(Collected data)
- - - - -

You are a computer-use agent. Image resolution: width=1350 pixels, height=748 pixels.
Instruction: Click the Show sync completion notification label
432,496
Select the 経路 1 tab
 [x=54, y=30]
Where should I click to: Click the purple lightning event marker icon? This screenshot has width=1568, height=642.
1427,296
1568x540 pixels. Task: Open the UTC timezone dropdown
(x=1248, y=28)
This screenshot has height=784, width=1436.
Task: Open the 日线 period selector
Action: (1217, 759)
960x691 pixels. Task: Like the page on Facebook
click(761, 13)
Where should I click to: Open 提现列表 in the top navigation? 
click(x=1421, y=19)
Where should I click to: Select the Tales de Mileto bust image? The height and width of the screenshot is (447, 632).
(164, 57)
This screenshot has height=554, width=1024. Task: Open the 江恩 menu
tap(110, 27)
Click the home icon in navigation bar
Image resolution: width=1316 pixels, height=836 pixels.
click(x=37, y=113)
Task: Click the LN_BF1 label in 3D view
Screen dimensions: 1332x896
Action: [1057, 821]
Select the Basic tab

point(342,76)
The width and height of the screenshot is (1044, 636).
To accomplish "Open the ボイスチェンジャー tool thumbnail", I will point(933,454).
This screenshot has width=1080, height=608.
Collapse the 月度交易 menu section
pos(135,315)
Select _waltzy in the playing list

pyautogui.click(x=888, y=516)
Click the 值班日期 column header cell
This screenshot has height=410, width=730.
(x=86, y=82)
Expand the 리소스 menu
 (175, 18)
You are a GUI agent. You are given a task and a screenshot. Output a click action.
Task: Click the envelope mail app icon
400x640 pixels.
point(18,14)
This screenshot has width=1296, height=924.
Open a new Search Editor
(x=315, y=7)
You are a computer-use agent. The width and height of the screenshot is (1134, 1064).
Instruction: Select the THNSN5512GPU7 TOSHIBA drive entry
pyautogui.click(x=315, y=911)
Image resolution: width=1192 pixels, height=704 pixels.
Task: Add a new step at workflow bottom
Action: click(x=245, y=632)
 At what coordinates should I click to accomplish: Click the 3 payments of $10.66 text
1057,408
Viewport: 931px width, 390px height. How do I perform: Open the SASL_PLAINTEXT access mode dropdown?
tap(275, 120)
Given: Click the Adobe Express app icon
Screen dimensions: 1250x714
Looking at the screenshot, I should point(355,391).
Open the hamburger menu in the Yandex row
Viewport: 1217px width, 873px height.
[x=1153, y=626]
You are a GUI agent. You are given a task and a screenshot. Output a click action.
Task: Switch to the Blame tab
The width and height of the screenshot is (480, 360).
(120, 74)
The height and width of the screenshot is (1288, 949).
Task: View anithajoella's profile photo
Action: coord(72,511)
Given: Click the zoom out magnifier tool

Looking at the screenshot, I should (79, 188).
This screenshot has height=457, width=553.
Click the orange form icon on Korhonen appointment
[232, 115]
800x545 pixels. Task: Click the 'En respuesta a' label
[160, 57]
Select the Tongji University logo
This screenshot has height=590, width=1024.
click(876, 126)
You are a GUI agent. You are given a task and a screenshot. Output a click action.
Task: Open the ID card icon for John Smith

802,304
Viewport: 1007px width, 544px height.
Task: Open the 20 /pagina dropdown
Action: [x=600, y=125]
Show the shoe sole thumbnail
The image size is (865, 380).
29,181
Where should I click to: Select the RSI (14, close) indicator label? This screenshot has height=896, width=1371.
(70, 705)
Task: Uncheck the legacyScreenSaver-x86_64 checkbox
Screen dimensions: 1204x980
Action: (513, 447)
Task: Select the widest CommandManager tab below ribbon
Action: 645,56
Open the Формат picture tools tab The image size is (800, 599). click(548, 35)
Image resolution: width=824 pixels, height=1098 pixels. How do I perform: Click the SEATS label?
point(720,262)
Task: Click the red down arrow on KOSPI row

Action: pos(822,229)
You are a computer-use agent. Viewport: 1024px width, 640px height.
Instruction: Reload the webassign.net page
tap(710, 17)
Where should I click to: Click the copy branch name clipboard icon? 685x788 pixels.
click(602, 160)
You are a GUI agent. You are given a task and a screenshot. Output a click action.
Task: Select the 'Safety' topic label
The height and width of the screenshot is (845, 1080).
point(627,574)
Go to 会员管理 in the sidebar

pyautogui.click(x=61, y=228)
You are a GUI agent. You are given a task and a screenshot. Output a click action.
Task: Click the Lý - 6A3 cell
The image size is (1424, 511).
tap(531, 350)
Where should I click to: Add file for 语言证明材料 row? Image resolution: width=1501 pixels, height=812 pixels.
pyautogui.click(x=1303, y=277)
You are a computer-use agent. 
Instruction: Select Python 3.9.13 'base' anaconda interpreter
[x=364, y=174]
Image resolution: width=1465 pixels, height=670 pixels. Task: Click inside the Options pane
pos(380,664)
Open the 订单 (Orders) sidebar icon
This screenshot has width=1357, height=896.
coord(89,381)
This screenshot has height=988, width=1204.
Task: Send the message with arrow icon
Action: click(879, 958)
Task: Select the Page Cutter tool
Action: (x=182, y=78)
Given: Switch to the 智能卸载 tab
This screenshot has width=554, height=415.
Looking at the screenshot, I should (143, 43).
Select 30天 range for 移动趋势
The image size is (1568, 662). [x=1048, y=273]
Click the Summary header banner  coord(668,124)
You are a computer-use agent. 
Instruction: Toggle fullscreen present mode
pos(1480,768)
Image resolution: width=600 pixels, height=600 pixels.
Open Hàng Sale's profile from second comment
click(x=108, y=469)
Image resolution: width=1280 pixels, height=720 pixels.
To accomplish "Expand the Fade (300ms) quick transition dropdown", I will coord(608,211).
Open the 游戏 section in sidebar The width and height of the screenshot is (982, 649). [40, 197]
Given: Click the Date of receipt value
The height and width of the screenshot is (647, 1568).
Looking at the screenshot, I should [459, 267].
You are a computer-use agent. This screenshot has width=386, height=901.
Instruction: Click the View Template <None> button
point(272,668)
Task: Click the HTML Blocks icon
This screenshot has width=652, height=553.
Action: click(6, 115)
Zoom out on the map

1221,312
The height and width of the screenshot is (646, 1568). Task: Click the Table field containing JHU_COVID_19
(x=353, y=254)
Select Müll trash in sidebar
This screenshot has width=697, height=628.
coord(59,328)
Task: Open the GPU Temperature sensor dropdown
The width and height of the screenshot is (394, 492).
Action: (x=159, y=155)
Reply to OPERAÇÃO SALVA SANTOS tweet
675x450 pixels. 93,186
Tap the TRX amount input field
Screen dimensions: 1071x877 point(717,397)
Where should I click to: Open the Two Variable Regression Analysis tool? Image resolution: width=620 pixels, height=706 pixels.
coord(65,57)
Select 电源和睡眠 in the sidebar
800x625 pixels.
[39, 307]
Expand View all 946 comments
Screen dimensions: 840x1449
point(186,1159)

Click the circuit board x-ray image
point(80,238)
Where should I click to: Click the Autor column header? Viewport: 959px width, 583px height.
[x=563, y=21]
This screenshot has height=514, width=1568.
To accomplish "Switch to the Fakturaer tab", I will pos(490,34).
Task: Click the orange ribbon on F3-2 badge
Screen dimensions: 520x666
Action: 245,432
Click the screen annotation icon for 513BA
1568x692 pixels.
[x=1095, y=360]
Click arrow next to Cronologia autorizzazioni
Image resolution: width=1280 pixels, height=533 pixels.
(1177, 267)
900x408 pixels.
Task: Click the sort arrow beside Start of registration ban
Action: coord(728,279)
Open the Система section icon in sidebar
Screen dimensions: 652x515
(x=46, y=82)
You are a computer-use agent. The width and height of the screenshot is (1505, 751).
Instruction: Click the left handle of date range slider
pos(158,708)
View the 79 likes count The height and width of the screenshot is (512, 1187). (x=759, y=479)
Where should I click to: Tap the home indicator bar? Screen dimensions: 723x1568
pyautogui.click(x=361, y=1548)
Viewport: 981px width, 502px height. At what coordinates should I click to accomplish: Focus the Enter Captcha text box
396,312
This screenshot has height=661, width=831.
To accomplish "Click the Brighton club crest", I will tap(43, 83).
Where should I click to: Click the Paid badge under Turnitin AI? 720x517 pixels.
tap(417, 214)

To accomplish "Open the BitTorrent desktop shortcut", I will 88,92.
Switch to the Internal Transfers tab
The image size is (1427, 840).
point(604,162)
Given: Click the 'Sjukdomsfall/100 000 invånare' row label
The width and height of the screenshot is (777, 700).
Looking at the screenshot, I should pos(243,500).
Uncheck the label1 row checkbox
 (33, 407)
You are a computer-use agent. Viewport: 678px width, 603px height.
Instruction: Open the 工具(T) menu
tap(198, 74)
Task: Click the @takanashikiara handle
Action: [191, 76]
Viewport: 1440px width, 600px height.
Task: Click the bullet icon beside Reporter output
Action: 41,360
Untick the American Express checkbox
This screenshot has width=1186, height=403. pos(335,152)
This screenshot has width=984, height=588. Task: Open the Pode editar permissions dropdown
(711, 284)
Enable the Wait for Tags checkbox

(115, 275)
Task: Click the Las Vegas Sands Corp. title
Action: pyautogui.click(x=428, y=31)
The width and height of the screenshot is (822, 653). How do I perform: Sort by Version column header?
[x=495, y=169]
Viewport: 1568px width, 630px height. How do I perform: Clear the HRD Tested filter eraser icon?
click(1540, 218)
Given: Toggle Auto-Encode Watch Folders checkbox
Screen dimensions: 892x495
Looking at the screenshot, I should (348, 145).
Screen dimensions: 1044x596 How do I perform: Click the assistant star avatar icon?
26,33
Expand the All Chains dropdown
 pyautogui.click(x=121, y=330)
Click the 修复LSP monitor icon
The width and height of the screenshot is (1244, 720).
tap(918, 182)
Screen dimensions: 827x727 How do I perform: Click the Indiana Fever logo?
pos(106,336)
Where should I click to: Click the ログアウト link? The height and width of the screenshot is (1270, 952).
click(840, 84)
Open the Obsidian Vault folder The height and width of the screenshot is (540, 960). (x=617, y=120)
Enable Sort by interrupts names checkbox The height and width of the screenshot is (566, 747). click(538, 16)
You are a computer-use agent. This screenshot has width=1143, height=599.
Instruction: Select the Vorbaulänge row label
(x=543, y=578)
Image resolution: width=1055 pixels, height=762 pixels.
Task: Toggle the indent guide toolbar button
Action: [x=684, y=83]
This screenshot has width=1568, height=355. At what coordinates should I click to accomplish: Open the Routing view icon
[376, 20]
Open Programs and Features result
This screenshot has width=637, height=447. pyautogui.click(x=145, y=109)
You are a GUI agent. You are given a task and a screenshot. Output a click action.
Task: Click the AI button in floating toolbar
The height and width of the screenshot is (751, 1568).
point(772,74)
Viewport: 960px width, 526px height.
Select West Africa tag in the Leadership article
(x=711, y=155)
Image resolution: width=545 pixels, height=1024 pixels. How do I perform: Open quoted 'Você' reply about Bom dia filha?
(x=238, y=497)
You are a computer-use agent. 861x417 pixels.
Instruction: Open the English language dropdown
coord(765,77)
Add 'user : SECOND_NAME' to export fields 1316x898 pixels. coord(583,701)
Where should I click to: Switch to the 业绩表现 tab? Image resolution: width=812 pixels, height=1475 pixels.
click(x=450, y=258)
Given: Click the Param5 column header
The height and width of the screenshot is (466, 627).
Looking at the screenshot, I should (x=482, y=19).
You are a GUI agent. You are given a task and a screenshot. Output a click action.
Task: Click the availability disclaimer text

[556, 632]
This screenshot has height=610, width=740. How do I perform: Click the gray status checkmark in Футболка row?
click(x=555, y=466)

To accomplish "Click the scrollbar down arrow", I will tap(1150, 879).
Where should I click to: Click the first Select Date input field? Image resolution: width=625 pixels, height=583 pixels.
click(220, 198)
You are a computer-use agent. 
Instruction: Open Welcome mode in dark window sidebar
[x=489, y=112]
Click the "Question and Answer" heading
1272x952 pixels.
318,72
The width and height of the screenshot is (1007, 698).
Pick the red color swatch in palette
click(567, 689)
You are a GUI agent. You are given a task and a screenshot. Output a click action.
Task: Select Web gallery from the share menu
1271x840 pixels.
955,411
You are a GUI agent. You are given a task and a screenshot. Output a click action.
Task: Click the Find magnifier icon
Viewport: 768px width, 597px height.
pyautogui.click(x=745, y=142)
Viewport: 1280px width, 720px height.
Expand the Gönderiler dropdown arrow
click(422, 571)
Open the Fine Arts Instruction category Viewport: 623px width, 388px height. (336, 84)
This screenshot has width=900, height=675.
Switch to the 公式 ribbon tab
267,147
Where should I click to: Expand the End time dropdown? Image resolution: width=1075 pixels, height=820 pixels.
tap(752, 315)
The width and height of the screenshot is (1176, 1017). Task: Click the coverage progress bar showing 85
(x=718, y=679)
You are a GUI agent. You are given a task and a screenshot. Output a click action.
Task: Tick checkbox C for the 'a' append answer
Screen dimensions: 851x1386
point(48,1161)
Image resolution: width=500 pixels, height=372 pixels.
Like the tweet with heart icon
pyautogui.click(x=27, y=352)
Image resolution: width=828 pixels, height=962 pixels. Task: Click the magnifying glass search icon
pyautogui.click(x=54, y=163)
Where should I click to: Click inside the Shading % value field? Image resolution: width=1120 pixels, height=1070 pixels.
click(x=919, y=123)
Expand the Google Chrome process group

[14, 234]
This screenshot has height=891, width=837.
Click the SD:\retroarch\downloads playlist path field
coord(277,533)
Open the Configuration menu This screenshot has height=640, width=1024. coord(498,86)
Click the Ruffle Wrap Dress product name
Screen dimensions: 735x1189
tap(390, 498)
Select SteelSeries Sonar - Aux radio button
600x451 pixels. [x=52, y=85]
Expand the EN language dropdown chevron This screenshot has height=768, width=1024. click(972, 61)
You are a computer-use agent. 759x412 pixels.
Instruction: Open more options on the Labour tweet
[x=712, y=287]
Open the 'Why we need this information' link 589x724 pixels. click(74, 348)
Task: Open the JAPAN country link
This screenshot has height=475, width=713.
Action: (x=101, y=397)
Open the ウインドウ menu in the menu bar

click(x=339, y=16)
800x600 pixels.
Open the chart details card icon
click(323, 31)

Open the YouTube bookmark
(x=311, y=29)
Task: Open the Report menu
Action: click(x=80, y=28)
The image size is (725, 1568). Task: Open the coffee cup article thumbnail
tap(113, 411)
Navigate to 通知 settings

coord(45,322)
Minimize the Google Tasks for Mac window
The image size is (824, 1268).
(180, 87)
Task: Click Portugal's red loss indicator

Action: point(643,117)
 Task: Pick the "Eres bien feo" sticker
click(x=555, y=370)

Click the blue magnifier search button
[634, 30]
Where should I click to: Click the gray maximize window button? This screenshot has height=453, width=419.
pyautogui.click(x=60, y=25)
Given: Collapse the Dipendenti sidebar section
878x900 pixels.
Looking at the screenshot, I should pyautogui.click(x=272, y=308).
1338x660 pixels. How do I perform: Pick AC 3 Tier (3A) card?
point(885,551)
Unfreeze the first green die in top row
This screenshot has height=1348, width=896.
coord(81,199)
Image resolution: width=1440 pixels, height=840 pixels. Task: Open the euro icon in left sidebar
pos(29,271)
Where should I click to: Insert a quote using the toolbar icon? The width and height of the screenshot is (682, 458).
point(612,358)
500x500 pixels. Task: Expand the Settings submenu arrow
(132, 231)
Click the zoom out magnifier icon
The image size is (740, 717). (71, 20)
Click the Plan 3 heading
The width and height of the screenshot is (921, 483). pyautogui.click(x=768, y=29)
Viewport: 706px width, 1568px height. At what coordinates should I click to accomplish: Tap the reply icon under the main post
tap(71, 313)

- - - - -

Instructions for the task: For each line of the entries that holds the word "computer", pull that line out.

Answer below:
You are a computer-use agent. Image resolution: width=1350 pixels, height=748 pixels.
You are a computer-use agent. The width and height of the screenshot is (1134, 1064).
You are a computer-use agent. Viewport: 1024px width, 640px height.
You are a computer-use agent. 
You are a computer-use agent. 
You are a computer-use agent. This screenshot has width=386, height=901.
You are a computer-use agent. The width and height of the screenshot is (1505, 751).
You are a computer-use agent. Viewport: 678px width, 603px height.
You are a computer-use agent. This screenshot has width=1143, height=599.
You are a computer-use agent. 861x417 pixels.
You are a computer-use agent. 
You are a computer-use agent. 759x412 pixels.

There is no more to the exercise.